IBM has partnered with the Computer Science Teachers Association (CSTA) as part of the company's IBM Academic Initiative program, which offers faculty and students a wide range of technology education benefits in order to prepare students for a more competitive IT workforce, and includes a number of video game-related exercises.

While computer science is an established discipline at the collegiate and post-graduate levels, the United States Department of Education reports that 82 percent of high school seniors are below proficient levels in science. Other major technology companies such as Microsoft are also concerned about training technically apt students, and are addressing this with game-related course material, as recently covered in a lecture at Serious Games Summit 2005.

With jobs requiring science, engineering and technical training set to increase 51 percent through 2008, programs such as the IBM Academic Initiative have begun to prepare students for work in the IT field at an earlier age, using courseware and projects that reinforce concepts taught through application.

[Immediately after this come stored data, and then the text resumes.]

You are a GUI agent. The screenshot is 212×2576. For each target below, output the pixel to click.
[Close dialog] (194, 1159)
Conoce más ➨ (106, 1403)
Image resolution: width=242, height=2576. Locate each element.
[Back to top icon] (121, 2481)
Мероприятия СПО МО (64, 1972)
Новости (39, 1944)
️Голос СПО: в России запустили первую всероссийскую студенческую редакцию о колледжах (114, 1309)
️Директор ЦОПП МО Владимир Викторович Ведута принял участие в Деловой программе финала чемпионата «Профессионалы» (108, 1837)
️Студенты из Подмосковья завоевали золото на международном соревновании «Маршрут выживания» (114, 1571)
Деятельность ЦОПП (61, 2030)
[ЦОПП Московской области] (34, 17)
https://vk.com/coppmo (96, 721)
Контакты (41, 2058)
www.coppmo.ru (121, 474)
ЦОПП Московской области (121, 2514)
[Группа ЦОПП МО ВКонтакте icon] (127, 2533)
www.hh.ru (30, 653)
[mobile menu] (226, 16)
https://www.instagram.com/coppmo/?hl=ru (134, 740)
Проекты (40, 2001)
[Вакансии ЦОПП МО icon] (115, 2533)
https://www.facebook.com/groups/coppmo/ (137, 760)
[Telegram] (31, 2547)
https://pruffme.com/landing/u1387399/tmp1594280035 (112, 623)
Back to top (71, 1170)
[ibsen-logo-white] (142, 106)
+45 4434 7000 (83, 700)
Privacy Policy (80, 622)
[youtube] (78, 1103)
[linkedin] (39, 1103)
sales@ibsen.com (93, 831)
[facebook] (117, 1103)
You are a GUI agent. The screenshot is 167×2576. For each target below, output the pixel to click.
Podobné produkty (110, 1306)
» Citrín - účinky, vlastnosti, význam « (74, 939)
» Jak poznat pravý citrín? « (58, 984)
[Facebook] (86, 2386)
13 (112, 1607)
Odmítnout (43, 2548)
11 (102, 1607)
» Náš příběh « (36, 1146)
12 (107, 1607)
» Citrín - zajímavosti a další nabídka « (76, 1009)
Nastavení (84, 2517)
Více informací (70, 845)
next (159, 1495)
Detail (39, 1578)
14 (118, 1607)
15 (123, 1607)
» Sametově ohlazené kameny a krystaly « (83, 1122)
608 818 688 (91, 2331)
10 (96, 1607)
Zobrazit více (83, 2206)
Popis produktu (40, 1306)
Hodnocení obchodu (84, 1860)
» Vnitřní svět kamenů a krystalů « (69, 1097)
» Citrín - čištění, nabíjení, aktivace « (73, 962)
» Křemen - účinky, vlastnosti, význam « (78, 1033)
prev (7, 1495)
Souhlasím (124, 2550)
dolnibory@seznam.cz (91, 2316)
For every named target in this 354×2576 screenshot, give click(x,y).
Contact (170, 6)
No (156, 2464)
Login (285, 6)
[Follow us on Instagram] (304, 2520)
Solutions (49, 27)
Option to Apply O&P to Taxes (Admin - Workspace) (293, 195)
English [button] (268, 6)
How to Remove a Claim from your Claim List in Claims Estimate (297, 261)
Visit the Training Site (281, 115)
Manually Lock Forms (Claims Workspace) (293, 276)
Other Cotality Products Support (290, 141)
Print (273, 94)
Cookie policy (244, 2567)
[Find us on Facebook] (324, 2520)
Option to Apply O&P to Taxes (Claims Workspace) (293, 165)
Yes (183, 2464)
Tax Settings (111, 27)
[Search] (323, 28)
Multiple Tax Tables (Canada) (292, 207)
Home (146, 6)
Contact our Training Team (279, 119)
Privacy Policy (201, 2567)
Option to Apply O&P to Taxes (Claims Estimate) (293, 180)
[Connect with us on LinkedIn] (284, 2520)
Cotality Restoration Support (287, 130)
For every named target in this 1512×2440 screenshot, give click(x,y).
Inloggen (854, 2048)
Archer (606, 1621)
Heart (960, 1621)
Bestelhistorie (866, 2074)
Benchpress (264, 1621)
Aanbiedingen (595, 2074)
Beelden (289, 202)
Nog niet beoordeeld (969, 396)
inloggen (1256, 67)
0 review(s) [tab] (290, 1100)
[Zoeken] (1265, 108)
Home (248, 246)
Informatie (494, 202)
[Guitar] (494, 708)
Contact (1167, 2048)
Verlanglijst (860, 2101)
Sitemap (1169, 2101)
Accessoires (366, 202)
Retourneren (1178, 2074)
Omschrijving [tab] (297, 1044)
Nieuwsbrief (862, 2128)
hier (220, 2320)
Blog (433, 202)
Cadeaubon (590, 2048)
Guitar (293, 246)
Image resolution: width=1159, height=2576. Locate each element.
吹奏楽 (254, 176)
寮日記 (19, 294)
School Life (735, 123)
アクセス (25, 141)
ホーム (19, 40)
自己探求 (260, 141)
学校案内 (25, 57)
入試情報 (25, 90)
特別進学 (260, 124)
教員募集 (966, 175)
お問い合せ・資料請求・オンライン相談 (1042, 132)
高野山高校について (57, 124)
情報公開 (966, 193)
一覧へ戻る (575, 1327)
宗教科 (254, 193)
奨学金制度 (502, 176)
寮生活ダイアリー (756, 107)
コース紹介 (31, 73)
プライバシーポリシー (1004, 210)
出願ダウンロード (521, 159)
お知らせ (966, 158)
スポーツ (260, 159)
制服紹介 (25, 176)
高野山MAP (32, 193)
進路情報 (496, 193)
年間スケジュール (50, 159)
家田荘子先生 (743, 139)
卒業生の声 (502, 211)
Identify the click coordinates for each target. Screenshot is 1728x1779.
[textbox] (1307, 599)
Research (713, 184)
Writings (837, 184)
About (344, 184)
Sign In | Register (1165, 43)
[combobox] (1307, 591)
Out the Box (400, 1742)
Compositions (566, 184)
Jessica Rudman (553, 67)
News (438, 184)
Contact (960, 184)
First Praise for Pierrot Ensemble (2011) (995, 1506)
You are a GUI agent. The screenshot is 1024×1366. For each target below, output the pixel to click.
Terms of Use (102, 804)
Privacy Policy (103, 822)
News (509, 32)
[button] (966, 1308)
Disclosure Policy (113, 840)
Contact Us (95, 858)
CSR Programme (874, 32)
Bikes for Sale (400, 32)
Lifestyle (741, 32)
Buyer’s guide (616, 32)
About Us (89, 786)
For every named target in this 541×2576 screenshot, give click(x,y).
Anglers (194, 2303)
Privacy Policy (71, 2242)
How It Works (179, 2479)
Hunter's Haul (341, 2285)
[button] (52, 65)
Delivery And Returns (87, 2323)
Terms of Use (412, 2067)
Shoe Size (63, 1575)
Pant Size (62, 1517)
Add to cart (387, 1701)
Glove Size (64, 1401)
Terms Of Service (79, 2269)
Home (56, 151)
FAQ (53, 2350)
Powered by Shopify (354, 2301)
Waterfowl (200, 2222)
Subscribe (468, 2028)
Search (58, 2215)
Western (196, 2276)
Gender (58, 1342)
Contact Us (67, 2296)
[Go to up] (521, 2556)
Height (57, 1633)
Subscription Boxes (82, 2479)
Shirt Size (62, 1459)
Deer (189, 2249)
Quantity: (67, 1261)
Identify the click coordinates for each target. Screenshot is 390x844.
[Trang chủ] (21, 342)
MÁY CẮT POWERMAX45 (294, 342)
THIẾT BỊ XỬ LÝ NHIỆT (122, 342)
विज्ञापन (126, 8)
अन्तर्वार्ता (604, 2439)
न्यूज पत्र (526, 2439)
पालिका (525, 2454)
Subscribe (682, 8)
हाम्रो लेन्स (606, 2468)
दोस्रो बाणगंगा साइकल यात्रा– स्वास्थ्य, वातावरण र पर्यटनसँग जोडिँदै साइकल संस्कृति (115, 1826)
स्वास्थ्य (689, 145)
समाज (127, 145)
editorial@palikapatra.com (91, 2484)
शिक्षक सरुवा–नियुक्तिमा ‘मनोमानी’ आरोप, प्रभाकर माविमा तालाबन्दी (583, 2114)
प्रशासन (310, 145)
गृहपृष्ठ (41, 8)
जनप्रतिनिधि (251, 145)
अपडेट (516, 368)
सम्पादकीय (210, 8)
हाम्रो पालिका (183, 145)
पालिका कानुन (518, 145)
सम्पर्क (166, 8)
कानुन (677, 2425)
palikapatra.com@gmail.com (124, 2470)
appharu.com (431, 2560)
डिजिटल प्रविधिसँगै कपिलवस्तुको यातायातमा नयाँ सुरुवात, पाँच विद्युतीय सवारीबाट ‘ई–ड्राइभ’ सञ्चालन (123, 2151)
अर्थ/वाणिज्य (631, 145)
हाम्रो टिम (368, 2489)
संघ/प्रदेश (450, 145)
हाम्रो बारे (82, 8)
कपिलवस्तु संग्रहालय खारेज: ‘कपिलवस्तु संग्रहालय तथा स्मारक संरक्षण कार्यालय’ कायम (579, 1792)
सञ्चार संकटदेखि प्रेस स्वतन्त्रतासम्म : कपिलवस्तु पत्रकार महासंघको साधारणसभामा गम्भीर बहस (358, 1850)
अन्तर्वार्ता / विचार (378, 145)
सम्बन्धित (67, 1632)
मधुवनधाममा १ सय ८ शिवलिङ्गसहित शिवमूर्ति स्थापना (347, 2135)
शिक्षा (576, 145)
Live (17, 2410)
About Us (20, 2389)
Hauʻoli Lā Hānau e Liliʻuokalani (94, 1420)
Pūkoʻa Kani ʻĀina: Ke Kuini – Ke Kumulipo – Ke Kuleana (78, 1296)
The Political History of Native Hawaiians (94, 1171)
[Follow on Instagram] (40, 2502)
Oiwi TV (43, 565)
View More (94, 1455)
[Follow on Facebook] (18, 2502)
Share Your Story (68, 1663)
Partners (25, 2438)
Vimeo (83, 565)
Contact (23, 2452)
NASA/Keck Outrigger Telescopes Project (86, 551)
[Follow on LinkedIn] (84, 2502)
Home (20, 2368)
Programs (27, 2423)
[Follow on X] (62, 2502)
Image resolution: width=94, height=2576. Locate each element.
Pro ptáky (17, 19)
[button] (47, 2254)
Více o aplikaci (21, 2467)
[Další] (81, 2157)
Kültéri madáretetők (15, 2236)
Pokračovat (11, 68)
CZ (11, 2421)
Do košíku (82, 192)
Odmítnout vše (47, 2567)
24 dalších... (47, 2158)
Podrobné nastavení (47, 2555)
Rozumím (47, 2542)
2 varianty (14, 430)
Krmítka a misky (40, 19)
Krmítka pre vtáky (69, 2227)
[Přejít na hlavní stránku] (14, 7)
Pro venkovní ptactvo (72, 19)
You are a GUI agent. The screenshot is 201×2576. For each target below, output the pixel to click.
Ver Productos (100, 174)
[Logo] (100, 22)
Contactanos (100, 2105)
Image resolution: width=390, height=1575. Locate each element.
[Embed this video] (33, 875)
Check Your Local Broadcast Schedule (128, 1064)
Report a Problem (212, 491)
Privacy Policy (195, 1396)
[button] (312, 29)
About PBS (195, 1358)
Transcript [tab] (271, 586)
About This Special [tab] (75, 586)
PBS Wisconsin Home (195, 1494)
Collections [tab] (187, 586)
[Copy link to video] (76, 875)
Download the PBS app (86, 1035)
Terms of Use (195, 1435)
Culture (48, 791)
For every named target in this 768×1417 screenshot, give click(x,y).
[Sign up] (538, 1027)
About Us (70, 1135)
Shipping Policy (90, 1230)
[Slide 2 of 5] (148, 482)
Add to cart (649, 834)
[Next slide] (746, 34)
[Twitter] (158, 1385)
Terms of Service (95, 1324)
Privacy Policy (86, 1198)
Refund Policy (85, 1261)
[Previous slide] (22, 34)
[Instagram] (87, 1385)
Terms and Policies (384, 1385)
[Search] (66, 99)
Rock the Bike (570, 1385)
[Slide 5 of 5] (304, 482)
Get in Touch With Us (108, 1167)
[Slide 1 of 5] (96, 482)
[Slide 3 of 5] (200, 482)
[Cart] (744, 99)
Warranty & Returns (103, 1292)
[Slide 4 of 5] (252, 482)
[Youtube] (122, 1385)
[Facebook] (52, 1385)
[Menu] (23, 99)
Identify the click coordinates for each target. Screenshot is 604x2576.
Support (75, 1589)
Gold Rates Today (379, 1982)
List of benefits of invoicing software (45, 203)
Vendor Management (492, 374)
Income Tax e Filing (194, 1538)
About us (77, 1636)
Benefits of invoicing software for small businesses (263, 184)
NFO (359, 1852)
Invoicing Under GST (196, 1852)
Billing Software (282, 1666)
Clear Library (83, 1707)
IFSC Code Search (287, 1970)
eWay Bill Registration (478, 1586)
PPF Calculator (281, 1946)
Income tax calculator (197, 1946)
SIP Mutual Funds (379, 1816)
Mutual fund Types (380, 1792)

The concepts provided by the program include the use of a version of Nolan Bushnell's classic Pong as a tool to teach object-oriented design. According to details in the courseware: “Students will design and implement the classic video game Pong using Java programming concepts. Teachers can use interactive group exercises to educate students about the core principles of object-oriented programming.” The resources for this and other included projects for use within the program were developed by IBM education consultants, working with high school computer science teachers, university professors, and CSTA, can be downloaded for free from the CSTA website.

Shane Torbert, a teacher at the Thomas Jefferson High School for Science and Technology in Virginia, participated in the six-week pilot program. "The structure of the lessons encouraged students to think through the design of a computer program, from problem statement to solution," said Torbert. "I have found the design process generally hard to teach, and these lessons helped significantly ease my instruction."